» **EXERCISE**: Please output exactly the lines from the one that holds "Impressum (558, 2557)" through the final line of the data, and nothing else; leave out any pictures.

» **Stored data**:
• • • • • • •

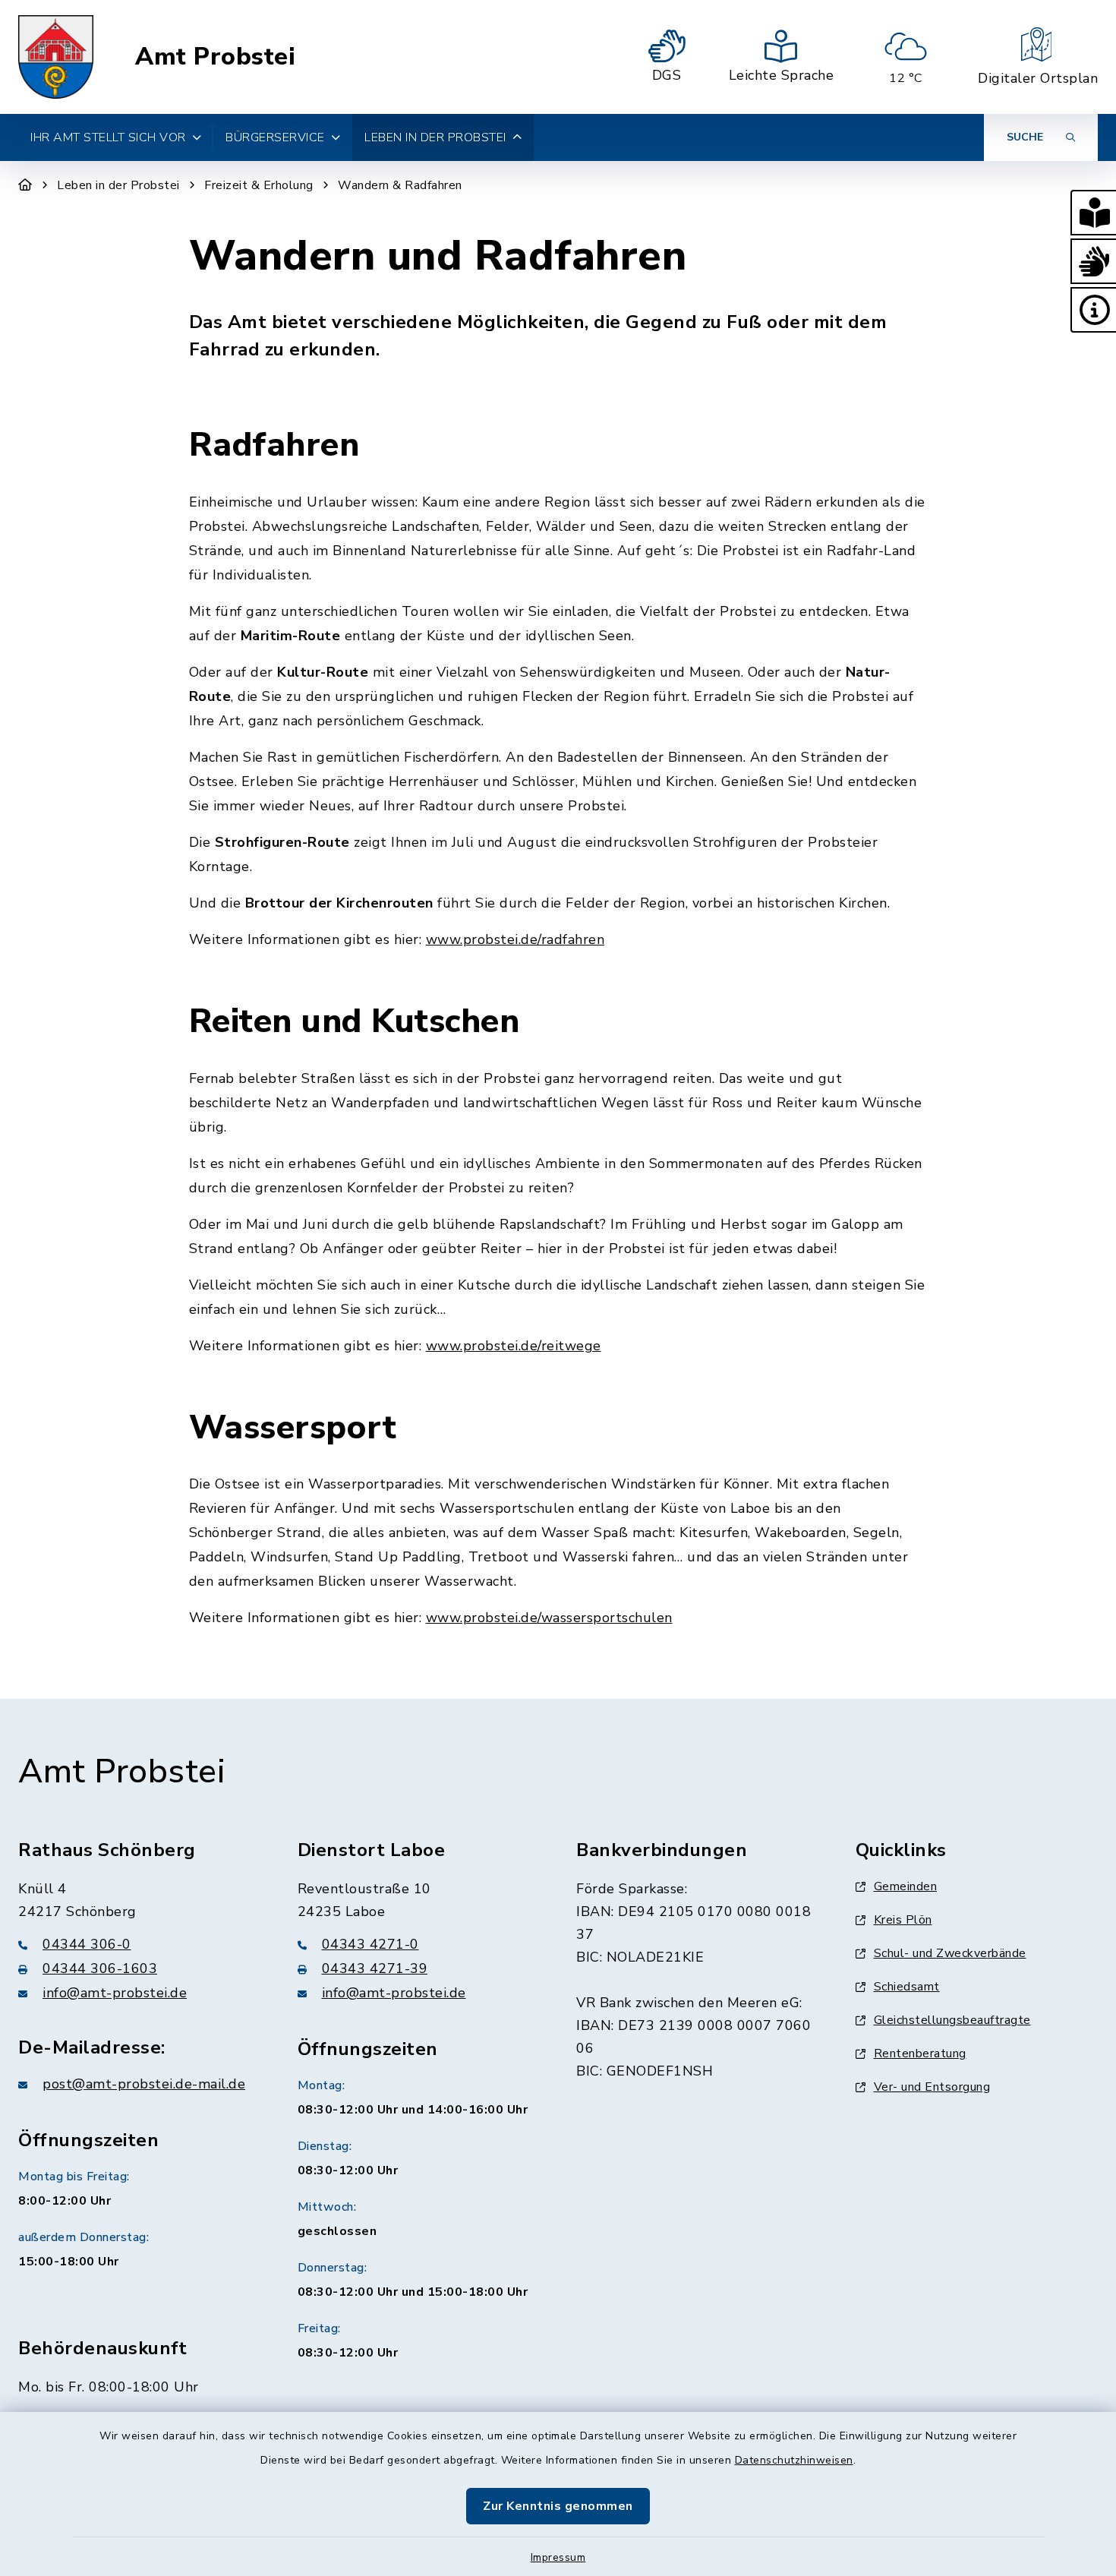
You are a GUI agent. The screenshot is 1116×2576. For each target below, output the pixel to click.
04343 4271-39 (375, 1968)
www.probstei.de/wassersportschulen (549, 1617)
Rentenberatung (920, 2053)
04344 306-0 (87, 1944)
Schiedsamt (907, 1986)
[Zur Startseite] (25, 185)
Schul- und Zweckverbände (950, 1953)
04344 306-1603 (100, 1968)
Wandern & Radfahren (400, 185)
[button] (1093, 212)
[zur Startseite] (55, 57)
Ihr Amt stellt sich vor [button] (108, 137)
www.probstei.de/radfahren (515, 939)
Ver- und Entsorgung (932, 2087)
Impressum (558, 2557)
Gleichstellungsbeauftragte (952, 2020)
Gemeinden (906, 1886)
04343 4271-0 (370, 1944)
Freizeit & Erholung (259, 185)
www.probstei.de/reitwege (513, 1346)
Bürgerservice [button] (275, 137)
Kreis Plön (903, 1919)
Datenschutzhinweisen (794, 2460)
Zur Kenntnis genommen (558, 2506)
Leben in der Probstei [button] (435, 137)
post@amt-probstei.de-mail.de (144, 2084)
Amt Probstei (215, 57)
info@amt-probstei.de (115, 1993)
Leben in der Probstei (118, 185)
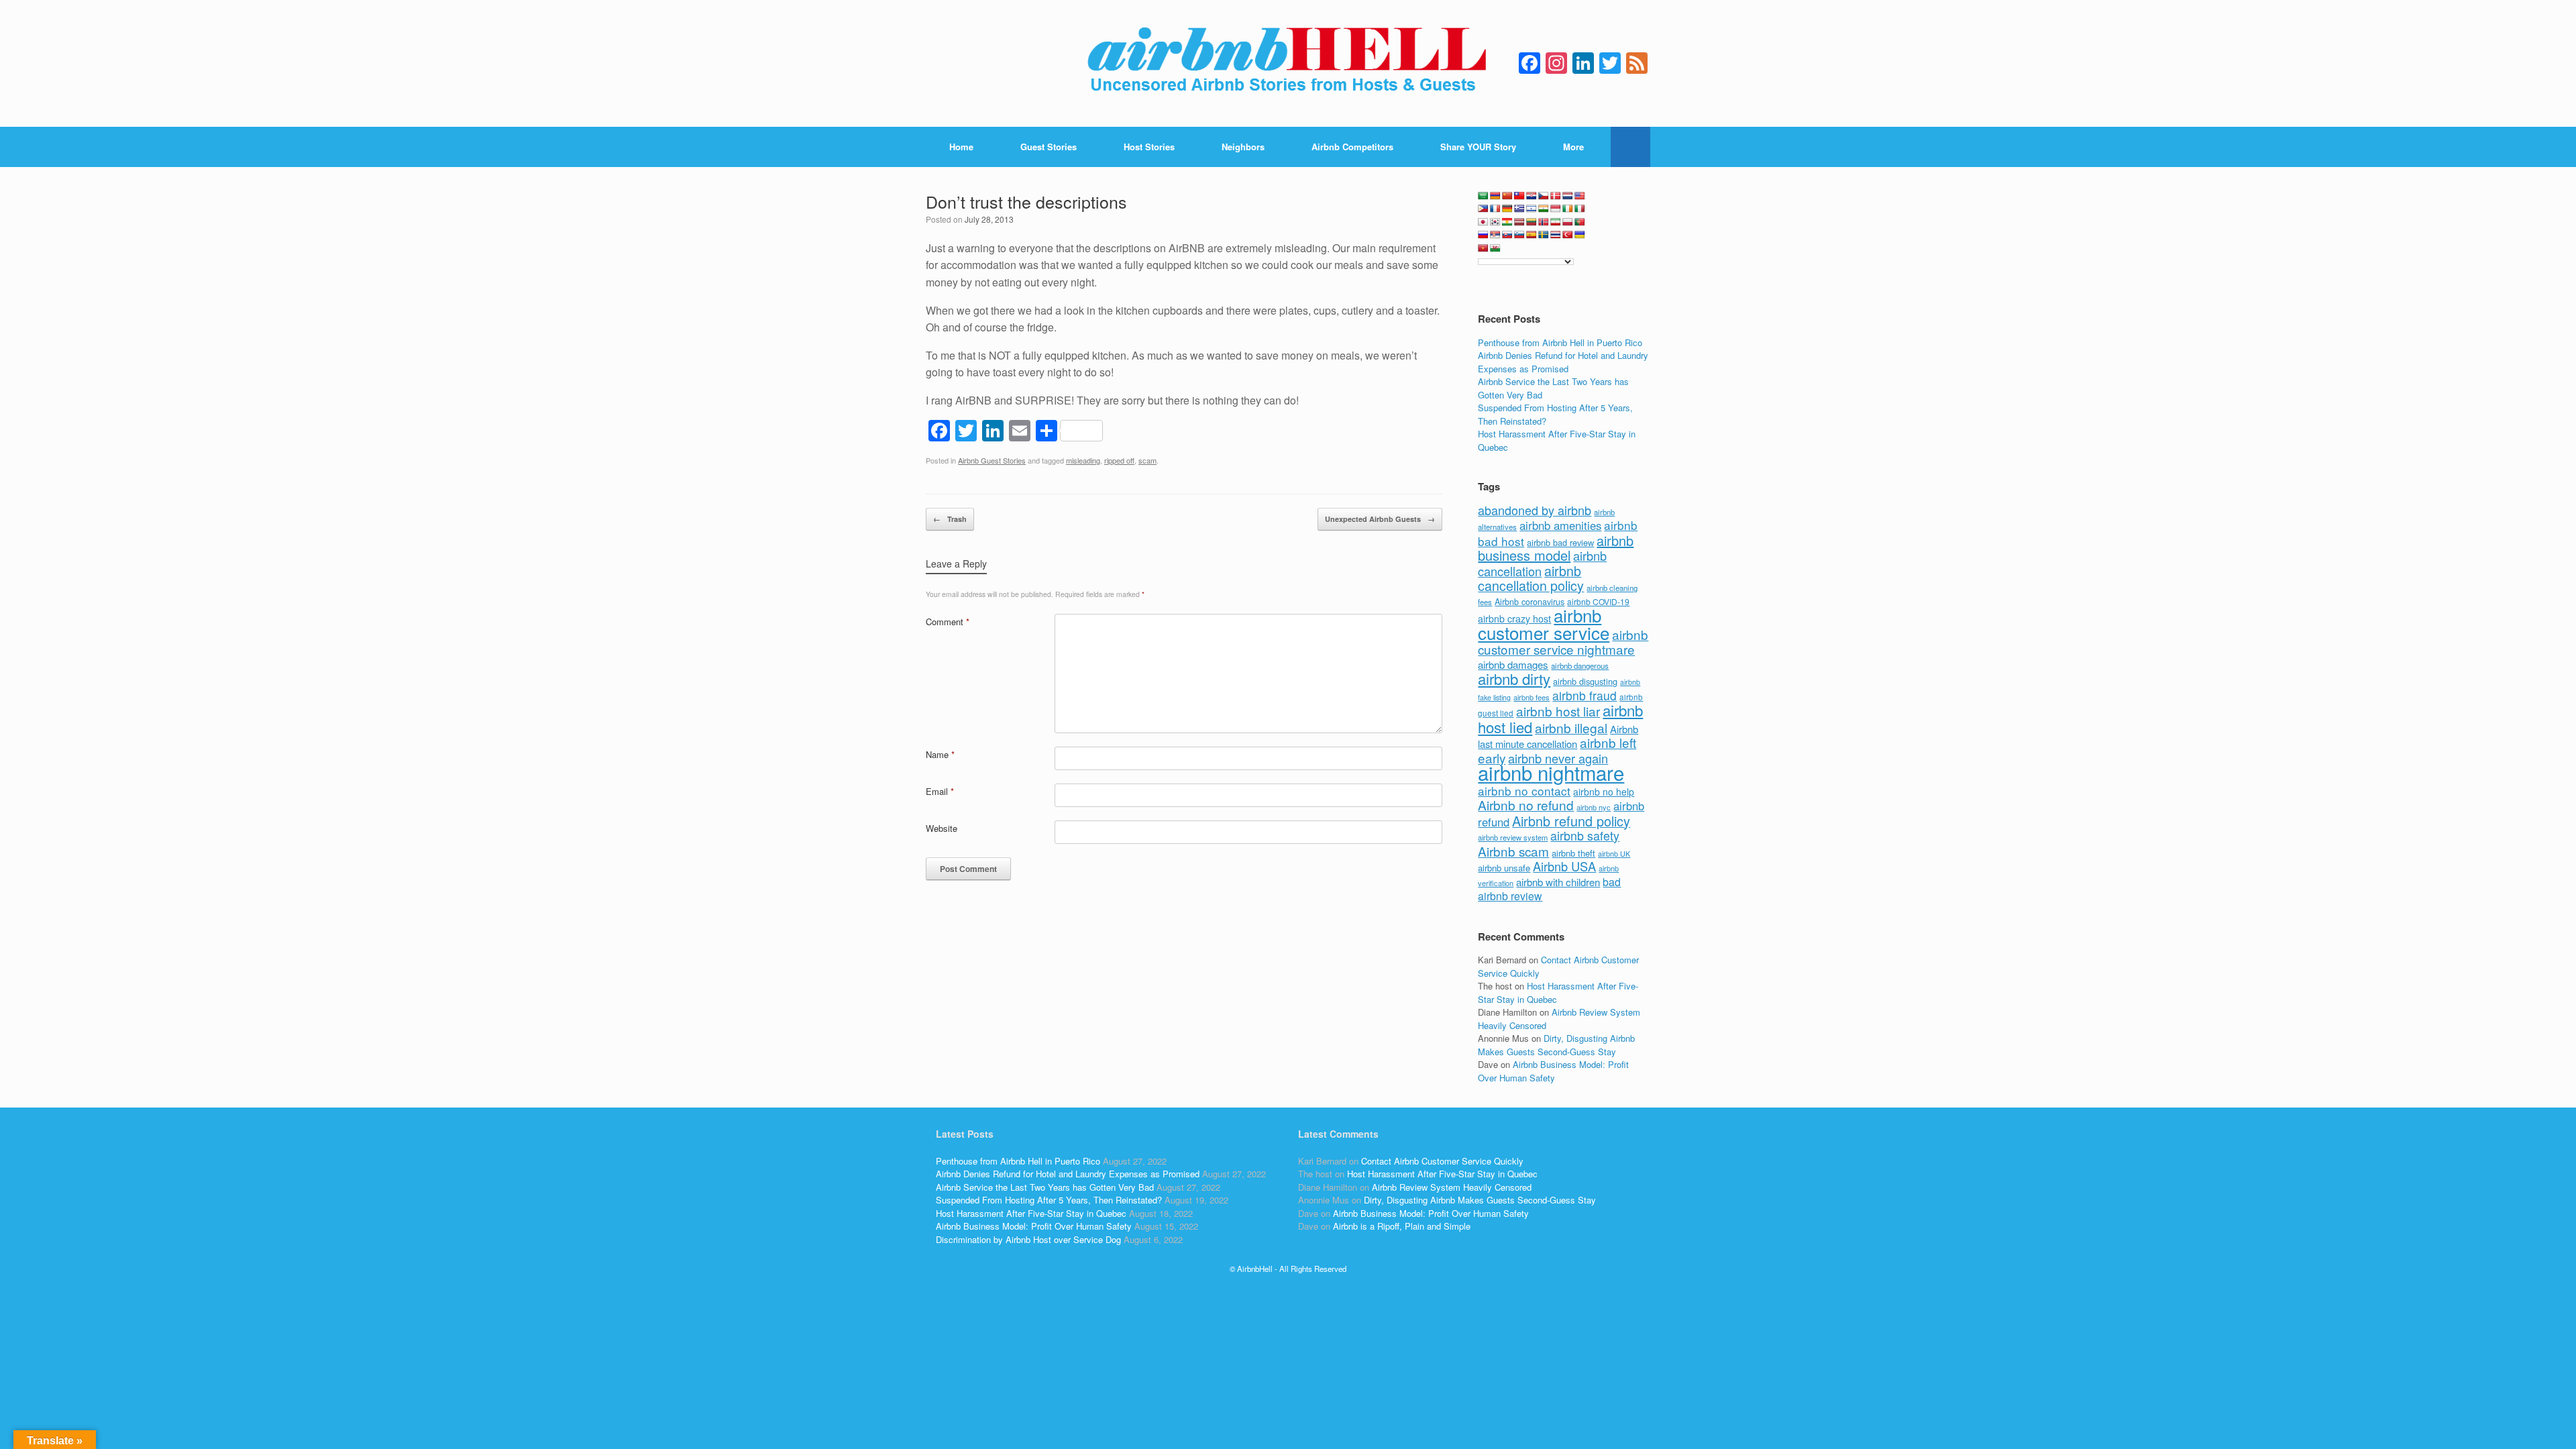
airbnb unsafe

• • • • • • •

» **COMPLETED EXERCISE**:
Impressum (558, 2557)
Gleichstellungsbeauftragte (952, 2020)
Gemeinden (906, 1886)
04343 4271-0 (370, 1944)
Freizeit & Erholung (259, 185)
www.probstei.de/reitwege (513, 1346)
Bürgerservice [button] (275, 137)
Kreis Plön (903, 1919)
Datenschutzhinweisen (794, 2460)
Zur Kenntnis genommen (558, 2506)
Leben in der Probstei [button] (435, 137)
post@amt-probstei.de-mail.de (144, 2084)
Amt Probstei (215, 57)
info@amt-probstei.de (115, 1993)
Leben in der Probstei (118, 185)
airbnb unsafe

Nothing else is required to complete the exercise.